私は老朽化した産業用発電所と送電変電所の制御室建屋の最奥部で長い時間を過ごしてきました。無数のスチール製キャビネットに挟まれた通路を歩き、世界で最も複雑と称されたシステムを保護し制御するための装置の棚卸しをしていました。これらのキャビネットの中では、新旧中途半端な機器が入り乱れていました。

様々な時代の高性能電子装置(IEDs)と呼ばれるものが最新のスイッチとルーティング装置の間に散在していました。70年代の製造年月日が記されたネームプレートもありましたが、その他は大抵、そこから現在までのいずれかの時代のものでした。

神経質なまでのケーブル管理の様子からは、この重要な設備に細心の注意が払われていたことが伺えますが、インフラの多くが長いこと放置されているのは明白です。

IT分野での典型的で理想的なリフレッシュレートは機器によって異なりますが、ワークステーションやプリンターといったエンドユーザ機器は2年から4年、サーバやスイッチやルーターやファイアウォールといったコアなネットワークインフラの場合でも、大体4年から6年です。

実際にはネットワークコンポーネントとIEDs(PLC、継電器、センサーなどから構成されています)は、大抵の場合、不具合を起こすまで(滅多に無いことですが)、あるいは、フォークリフトアップグレードされるまで(これも滅多にないことです)交換されませんが、これは産業用制御システム(ICSにとっての理想とはほど遠いものです。


何年もの間、これらのシステムは攻撃者の目にとまることなく済んでいましたが、外部のネットワークと相互に接続されるようになり、もはや隔離された状態ではなくなりました。外部ネットワークに接続されるようになったことで、エンジニアによるリモートアクセスが容易になり、自主的であれ、必要に応じてであれ、遠隔測定データをシェアすることが可能になりました。

つまり、かつては分離されていたネットワークが、何らかの形式や方法でインターネットに曝されてしまうのです。そして、よく知られて言うまでもないことですがインターネットは不正な連中が跋扈する場であることは周知の事実です。老朽化して今や脆弱性のあるIEDs群は、膨大なリソースのある国家政府や、また一般の攻撃者にとって狙いやすい標的となったのです。

ICSの技術的な管理チームの昔ながらの気質は変わっておらず、相変わらずデバイスのファームウェアなどアップグレードする必要はないと考えています。最も人目につかないIEDでさえ、その一生の間に一度はセキュリティーパッチを適用されたことがあるものです。

ひとたび脆弱性が公表されると、容易にエクスプロイトするためのツールはあっという間に手に入るようになります。制御システムへの攻撃は増加しており、過去十年間で、ICSをターゲットにした攻撃は急増しました。

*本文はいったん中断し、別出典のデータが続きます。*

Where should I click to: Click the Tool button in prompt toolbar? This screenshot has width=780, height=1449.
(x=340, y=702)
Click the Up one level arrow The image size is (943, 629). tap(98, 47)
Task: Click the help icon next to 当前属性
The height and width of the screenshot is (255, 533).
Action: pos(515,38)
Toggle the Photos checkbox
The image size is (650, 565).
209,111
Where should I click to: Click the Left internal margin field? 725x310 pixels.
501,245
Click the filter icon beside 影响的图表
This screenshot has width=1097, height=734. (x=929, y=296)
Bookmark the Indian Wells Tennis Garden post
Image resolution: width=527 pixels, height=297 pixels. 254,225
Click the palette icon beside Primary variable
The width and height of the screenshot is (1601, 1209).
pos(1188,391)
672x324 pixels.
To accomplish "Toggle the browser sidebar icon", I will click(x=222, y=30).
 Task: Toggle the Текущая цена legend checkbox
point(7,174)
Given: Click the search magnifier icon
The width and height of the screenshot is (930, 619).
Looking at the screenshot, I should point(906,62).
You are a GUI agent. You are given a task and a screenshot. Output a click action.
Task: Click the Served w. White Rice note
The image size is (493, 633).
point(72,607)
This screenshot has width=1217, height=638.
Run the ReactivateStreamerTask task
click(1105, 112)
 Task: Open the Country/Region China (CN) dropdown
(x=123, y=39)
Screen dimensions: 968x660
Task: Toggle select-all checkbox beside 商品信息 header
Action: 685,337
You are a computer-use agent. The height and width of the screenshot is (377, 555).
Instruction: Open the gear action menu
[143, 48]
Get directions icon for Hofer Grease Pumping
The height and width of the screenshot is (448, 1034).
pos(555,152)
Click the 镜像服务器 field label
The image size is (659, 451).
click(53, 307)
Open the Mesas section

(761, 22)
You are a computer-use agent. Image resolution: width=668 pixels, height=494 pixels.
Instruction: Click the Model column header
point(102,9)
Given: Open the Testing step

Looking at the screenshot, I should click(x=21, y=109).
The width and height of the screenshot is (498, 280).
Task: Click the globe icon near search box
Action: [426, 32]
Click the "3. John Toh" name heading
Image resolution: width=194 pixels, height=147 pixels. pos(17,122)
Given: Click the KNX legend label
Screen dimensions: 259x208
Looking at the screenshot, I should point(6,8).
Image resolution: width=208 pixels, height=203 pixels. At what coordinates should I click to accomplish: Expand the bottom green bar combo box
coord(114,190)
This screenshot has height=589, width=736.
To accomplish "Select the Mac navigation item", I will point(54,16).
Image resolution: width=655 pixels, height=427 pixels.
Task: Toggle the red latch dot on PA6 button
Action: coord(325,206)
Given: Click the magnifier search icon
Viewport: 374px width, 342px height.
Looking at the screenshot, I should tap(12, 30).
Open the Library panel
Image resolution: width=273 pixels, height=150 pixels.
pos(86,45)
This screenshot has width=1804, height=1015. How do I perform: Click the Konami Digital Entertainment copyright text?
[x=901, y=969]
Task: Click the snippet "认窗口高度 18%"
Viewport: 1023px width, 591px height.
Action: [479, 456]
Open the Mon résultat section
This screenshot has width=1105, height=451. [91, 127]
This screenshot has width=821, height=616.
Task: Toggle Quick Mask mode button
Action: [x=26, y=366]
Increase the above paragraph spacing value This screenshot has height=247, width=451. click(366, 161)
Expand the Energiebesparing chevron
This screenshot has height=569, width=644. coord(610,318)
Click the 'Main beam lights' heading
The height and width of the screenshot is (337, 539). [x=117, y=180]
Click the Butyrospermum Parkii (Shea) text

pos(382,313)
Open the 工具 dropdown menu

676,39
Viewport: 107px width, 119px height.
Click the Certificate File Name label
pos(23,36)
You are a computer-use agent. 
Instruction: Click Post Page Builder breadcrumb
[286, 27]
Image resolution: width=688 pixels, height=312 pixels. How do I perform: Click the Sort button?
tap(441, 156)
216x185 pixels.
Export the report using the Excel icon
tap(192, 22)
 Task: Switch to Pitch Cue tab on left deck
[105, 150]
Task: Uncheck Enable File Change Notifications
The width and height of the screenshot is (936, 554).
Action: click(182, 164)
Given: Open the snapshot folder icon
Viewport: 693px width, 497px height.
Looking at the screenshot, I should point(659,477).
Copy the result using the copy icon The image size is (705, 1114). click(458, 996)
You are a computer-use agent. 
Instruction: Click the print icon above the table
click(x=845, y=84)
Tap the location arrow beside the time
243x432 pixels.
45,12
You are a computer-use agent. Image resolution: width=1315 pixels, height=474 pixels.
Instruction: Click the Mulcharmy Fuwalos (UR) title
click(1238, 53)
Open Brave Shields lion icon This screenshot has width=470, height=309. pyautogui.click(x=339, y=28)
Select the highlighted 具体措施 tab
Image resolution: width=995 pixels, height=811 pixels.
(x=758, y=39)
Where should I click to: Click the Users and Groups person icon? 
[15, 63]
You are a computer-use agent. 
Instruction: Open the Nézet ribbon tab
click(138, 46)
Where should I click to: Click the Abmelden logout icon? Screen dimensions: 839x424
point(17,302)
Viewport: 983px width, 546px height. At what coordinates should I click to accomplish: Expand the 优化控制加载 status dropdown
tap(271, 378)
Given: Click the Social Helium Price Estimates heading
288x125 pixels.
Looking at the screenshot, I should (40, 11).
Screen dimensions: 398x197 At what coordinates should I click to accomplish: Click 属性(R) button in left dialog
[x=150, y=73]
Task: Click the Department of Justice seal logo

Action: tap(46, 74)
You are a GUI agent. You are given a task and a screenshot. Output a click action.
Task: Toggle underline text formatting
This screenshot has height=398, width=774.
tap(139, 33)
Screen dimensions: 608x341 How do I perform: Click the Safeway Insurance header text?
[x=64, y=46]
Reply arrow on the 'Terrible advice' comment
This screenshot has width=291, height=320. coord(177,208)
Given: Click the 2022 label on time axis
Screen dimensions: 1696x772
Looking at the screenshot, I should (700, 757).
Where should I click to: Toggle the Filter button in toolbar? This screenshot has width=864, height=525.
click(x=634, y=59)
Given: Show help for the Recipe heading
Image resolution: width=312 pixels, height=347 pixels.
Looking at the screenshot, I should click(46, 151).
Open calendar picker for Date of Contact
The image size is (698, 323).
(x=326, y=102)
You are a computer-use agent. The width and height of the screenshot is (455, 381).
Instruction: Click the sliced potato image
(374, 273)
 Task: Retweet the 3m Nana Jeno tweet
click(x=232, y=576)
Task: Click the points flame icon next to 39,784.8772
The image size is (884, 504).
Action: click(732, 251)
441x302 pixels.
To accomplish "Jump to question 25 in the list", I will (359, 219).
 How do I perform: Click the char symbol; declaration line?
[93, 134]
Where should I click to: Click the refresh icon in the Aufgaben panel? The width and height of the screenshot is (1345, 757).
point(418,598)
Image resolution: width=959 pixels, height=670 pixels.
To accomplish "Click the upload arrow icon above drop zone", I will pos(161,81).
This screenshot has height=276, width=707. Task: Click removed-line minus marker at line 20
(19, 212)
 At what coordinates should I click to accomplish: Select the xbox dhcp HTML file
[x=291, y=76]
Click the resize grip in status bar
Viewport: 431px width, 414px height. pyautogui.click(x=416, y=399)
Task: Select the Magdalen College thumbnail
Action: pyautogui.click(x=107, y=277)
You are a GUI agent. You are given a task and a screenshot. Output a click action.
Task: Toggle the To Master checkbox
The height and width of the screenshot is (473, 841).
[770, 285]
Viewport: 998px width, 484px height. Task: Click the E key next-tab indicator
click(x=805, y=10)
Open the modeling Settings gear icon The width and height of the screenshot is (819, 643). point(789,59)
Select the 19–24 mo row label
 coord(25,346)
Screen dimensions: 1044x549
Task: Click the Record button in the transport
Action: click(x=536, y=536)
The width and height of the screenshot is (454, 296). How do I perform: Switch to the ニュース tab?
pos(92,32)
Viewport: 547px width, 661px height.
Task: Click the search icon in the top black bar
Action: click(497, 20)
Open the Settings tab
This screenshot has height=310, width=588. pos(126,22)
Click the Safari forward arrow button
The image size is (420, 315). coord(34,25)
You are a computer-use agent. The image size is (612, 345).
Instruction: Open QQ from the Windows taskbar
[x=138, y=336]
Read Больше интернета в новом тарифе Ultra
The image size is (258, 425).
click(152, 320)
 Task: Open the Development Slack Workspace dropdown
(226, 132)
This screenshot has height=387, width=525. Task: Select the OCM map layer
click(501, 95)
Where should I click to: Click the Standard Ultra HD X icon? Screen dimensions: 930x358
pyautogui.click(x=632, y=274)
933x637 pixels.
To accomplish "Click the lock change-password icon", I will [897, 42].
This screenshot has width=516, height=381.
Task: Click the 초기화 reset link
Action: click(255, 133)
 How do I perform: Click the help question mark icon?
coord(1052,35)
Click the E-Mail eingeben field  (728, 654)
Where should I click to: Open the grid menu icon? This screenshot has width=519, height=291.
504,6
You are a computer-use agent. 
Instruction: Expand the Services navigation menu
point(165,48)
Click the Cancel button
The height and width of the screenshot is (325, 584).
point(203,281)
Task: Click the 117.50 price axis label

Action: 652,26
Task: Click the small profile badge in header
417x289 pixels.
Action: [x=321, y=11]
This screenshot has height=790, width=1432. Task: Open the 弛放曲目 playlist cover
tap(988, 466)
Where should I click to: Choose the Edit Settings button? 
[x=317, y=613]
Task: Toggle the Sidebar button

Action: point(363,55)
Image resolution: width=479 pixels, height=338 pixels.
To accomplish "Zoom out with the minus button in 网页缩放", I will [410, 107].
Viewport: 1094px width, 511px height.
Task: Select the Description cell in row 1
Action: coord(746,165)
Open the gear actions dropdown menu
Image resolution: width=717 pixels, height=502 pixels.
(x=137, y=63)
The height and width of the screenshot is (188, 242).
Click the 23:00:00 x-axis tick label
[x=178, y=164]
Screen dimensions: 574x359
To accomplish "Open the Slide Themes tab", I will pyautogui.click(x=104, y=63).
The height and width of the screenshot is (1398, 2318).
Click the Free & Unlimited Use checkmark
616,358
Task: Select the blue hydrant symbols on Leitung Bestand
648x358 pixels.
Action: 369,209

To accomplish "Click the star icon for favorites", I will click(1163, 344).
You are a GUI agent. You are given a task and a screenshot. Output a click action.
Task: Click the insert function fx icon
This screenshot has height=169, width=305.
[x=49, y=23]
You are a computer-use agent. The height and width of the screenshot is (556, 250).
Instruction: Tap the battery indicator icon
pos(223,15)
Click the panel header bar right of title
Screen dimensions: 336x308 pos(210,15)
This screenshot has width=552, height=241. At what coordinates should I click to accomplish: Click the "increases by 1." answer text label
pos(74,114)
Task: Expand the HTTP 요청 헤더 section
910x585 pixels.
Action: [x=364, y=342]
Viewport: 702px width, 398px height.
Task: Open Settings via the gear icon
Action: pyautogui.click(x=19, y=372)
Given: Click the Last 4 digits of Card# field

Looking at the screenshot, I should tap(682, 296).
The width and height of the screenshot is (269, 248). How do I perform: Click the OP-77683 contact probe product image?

脆弱性を発見、管理するTripwireIP360のようなツールを使用することで、御社の環境内における、狙われやすい未知の弱点(期限切れのファームウェアなど)が発見できます。TripwireIP360はTripwireEnterpriseまたはTripwire Configuration ComplianceManager(CCM、日本では販売していませんが)と連動しており、発見された脆弱性を典型的な端末の設定ミスと相関させ、システムが直ちに対処すべき事柄に優先順位をつけるサポートをします。

こうして細部まで見渡せるようになったので、以前は非常に困難だったシステムの詳細な把握が可能になりました。

ここまでお伝えした予備知識によって、私達の非常に大切なシステムが、いかにたやすく攻撃の標的になってしまうかがお分かりいただけたと思います。ICSを守ることは、困難な任務ですが、Tripwireのようなツールを活用して御社の環境(PLCs群のうち、どのファームウェアが稼動中で、一番脆弱性があるのはどこなのか、など)を学ぶことは、行動計画に優先順位をつけ、攻撃対象範囲を減らすための最初の大きな一歩となり得ます。

次回、システムの目録を作ることになった時には、「このデバイスの全ての外部接続を認識出来ているか」そして「有効なパッチがあるかをチェックしたのがいつか?」と自分に聞いてみてください。

結論にショックを受けるかもしれません。